«Voyage(s)»: périple sans boussole

Il est difficile de voir le lien, l’unité dans la juxtaposition de gestuelles et d’écriture fragmentées de chacun des acteurs.
Photo: Joseph Elliot Israel Gorman Il est difficile de voir le lien, l’unité dans la juxtaposition de gestuelles et d’écriture fragmentées de chacun des acteurs.
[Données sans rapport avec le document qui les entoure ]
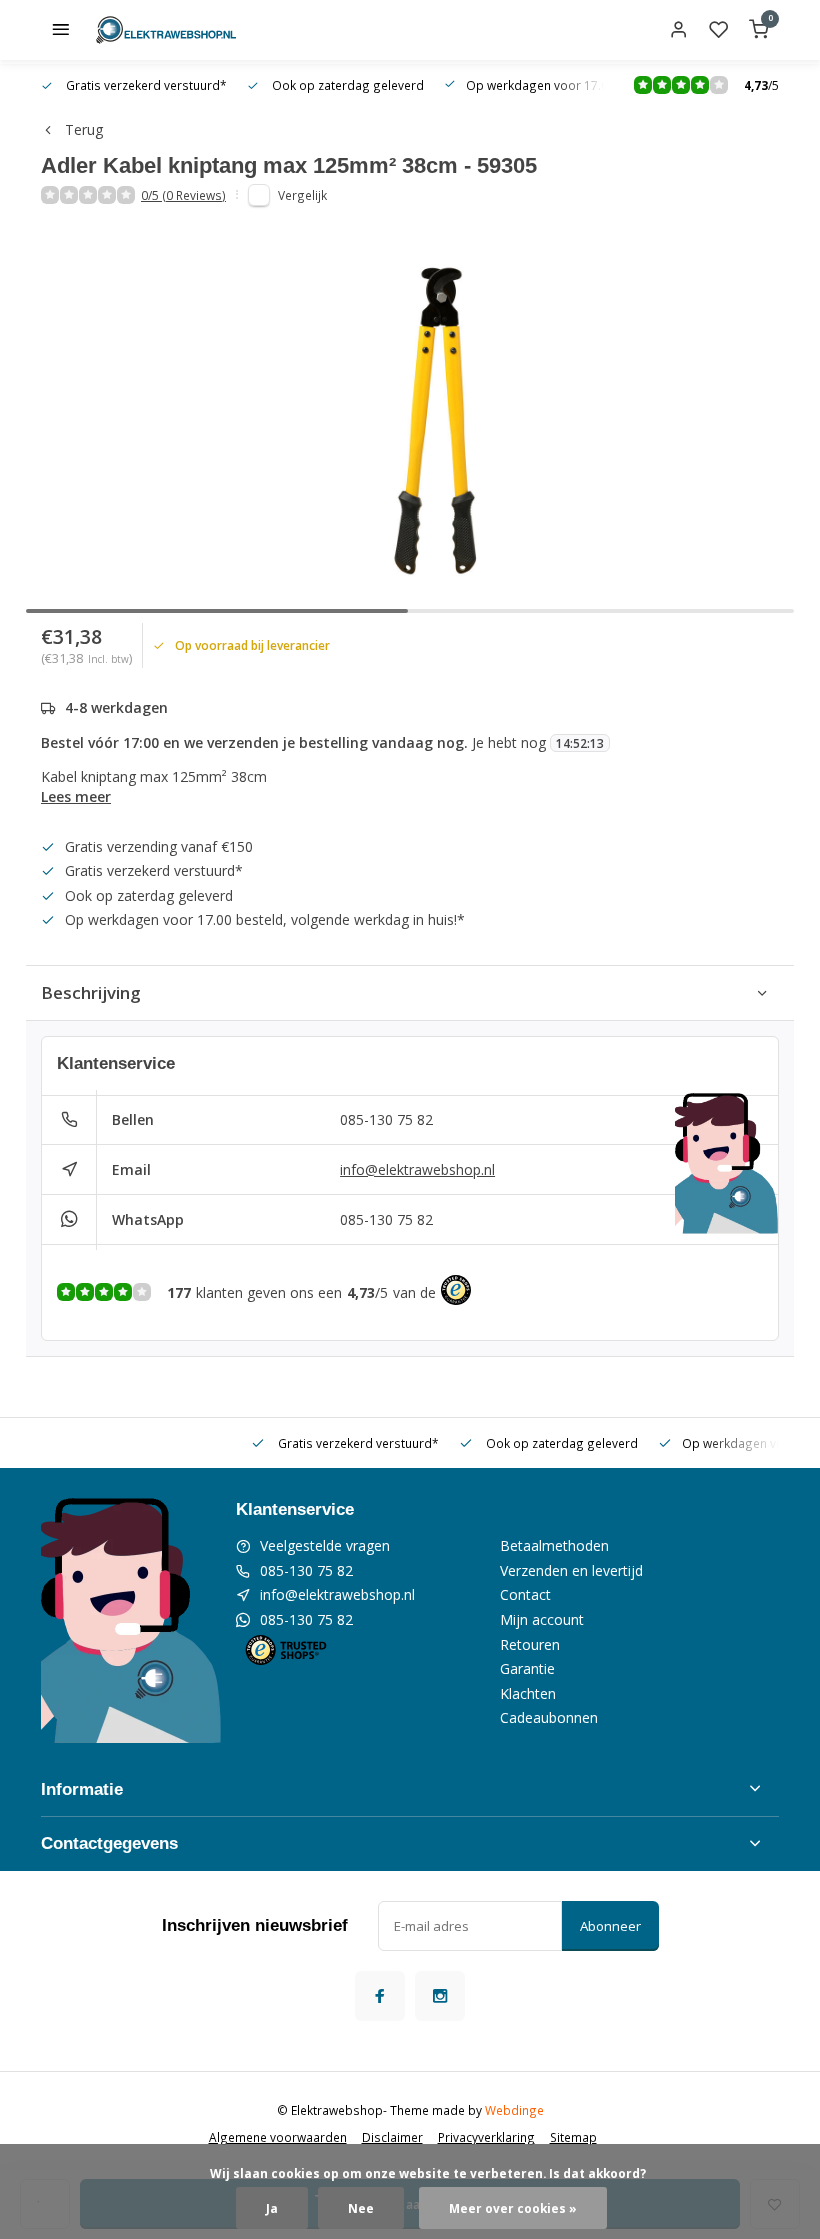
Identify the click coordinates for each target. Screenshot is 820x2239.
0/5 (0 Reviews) (183, 195)
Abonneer (610, 1926)
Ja (272, 2208)
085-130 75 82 (386, 1119)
Partir en voyage, c’est aller à la rencontre de l’inconnu, de l’étranger, quand ce n’est pas de l’étrangeté. C’est aussi risquer de dépayser au point où le voyageur s’égare en chemin. Il y a un peu de ça dans le périple artistique, la nouvelle création multidisciplinaire signée Hanna Abd El Nour. Le metteur en scène avait présenté ces dernières années Nombreux seront nos ennemis au Théâtre La Chapelle et Requiem(s) King Lear à Espace Libre. Mais mon premier contact avec le travail de cet artiste est ce Voyage(s) sans GPS, qui laisse passablement désorienté.

 

L’oeuvre, et je cite ici le communiqué de presse parce que ce n’est pas forcément évident, propose « une odyssée du Soi », traitant « d’identité et de mémoire, d’utopie et de liberté » à travers ces grandes figures fictives de l’errance que sont Ulysse, Don Quichotte et Peer Gynt. Supposément.

 

Il y a relativement peu de texte, et encore moins de récit, dans Voyage(s). Chacun des trois interprètes (Marc Béland, Sylvio Arriola et Stefan Verna) y exécute une suite apparemment disparate de mouvements, ou profère certaines phrases (« Je suis en retard sur la vie », par exemple), souvent réitérées. Malheureusement, ces bribes textuelles font souvent décrocher (prises isolément, elles peuvent parfois friser le ridicule). Un quatrième artiste en scène, le musicien Radwan Moumneh, apporte par contre des sonorités assez envoûtantes.

 

En entrevue à La Presse, Marc Béland confiait que le trio d’acteurs a travaillé « séparément » avec le metteur en scène. Et ça paraît. Non seulement évoluent-ils en parallèle, chacun isolé sur scène. Mais il est difficile de voir le lien, l’unité dans cette juxtaposition de gestuelles et d’écriture fragmentées. Sans qu’on lui substitue forcément un univers onirique fort qui garderait captif.

 

Le spectacle est pourtant campé dans un espace qui n’est pas sans attrait, recouvert d’une matière granuleuse évoquant le sable, et planté d’une structure hérissée de projecteurs, qui ressemblent assez à des arbres de lumière. Je retiens aussi le travail d’éclairage, et certaines scènes. Une chorégraphie étrangement prenante exécutée par Stefan Verna vers la fin. Une litanie de souvenirs, où devient lisible un retour vers l’enfance, égrenés par Marc Béland. Ce comédien chevronné semble d’ailleurs — et on ne peut qu’admirer cette ouverture — toujours partant pour les expériences les plus diverses sur scène.

 

Reste que l’expérience peut être frustrante pour le spectateur. Peut-être Voyage(s) est-il de ces oeuvres prouvant l’adage selon lequel le trajet (le processus créatif) est plus passionnant que la destination finale…

Voyage(s)

Dramaturgie et mise en scène de Hanna Abd El Nour, une production de Volte 21, au Théâtre La Chapelle, jusqu’au 3 février.